If these organisations were competing in the private market, these practices could not subsist. Either workers would lose their jobs, reform work practices, or the firm would go out of business. But the current public environment manages to avoid all such undesirable outcomes for lazy public workers. They cannot lose their jobs, although public pay levels aren’t lower than private equivalents to reflect this security.

Instead, we are left with public services that either operate under scandalous administration costs (health-care being the primary examples here) or provide low-quality, inefficient service to the consumer at the front-line (any government office being the primary example here).

But is it any wonder that public services are this bad? They have no competitors, and (until recently) enough control over politicians to weather any complaints from tax-payers. Senior civil servants themselves have strong incentives to collude over promotions. That leaves the average public worker no incentive whatsoever to excel in his field. And as we all know, there’s no arguing with incentives.

© The Free Marketeer 2009



2 Responses to The Ninety-Five Reforms

  1. Anonymous says:

    “The ‘concessions’ would have the effect of hugely improving the quality of public service provided to Irish tax-payers, and create incentives to eliminate the culture of mediocrity which has subsisted for so long.”

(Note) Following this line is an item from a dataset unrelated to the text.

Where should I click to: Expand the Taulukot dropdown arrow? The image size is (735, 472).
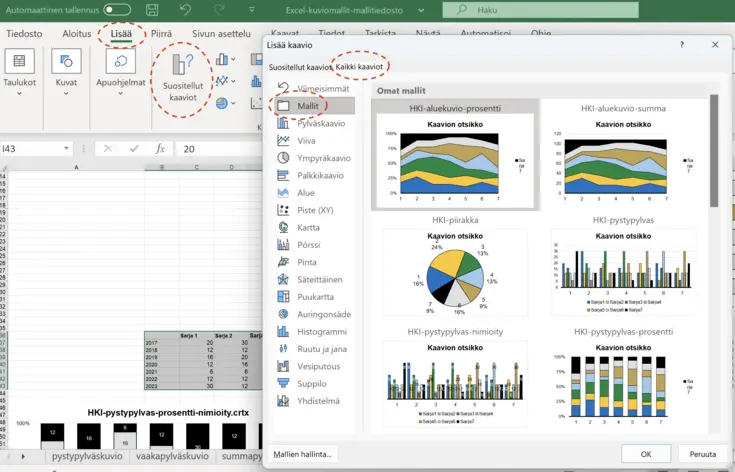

    You’ve shown me one “concession” that wouldn’t necessarily “hugely improve the quality of the public service”. What were the other concessions they were willing to put on the table? And what effect would they have had? More holidays? Awesome…

  2. thefreemarketeers says:

    Perhaps that was somewhat an exaggeration, but you haven’t offered any response to my reasoning. I can only presume you agree with it but differ in the degree to which you think it will impact. In which case, feel free to explain why rather than asserting the opposite. I’m not arguing that the government should have agreed to their demands, and holding this reforms ransom is tantamount to blackmailing the Irish people. But the reforms are worth pursuing and it provides an opportunity to explain why the public service is so mediocre in Ireland.

    A fairly good exposition on the reforms is here in the Irish Times: The economist Philip Lane seems to agree with me that the concessions would have improved the quality of the public service quite significantly. He says at the Irish Economy: “The scope for substantial efficiency improvements in the public sector seems quite substantial”.